Carvalho estudió el rostro de bebé envejecido que tenía delante. O hablaba desde la sorna o desde una complicidad colaboracionista impropia de su edad, a no ser que fuera un financiero venido a menos o un escritor que nunca hubiera llegado a nada.
– ¿Escribe o roba?
– Escribo.
– Sin demasiado éxito, por lo que veo.
– ¿Qué concepto tiene usted del éxito?
– Haber triunfado suficientemente en la vida como para no estar pendiente de lo que cada cual hace con su teléfono móvil. Yo no soy un poli.
– Pero entiende mucho de whiskis por lo que he oído en el lavabo.
– Es el lugar más adecuado para hablar de whisky, incluso para beberlo. El whisky se mea todo y en seguida.
– ¡Usted es un detective privado!
– ¿En qué lo ha notado?
– En la forma de dialogar. Dialoga como Chandler.
– Ni siquiera Marlowe dialogaba como Chandler. En la vida real los detectives privados dialogamos como vendedores de ganado. Usted ha visto demasiado cine.

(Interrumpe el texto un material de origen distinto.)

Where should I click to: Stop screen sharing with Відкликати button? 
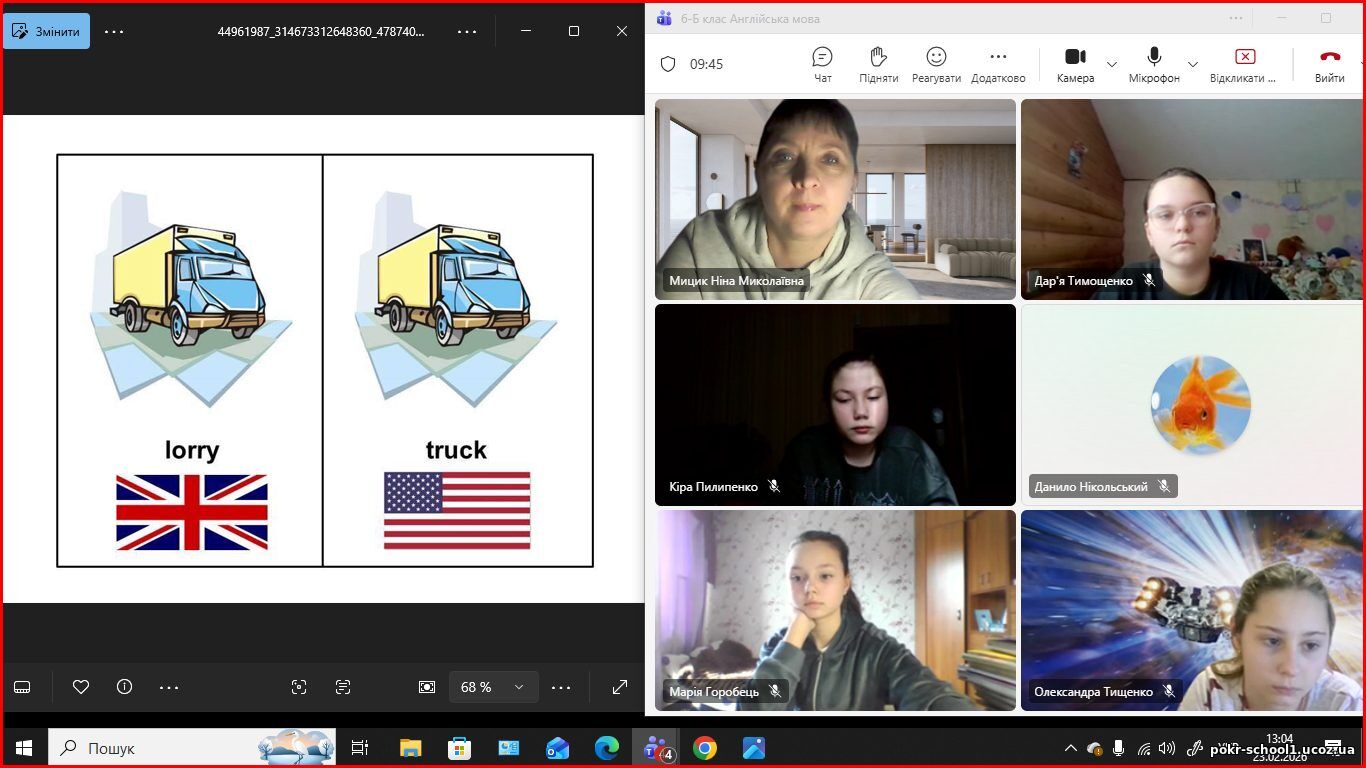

El vacío de Carvalho fue ocupado por Andrés Manzaneque, asistente a la última parte de la conversación y en busca de una entrada para reclamar la atención de Sagalés pero los acontecimientos le habían dejado en la más absoluta sequía previa a la desertización y aunque le rondaban unos versos de Oscar Wilde sobre la acción de matar, que estaba seguro dejarían boquiabierto a Sagalés, no acababa de recordarlos con exactitud y temía exponerse a un revolcón que el escritor no deseaba darle, sino más bien distanciarle y con este ánimo recuperó su mesa a donde poco a poco volvían los habituales instados por Puig, S. A. dispuesto a seguir al pie de la letra las consignas de las autoridades.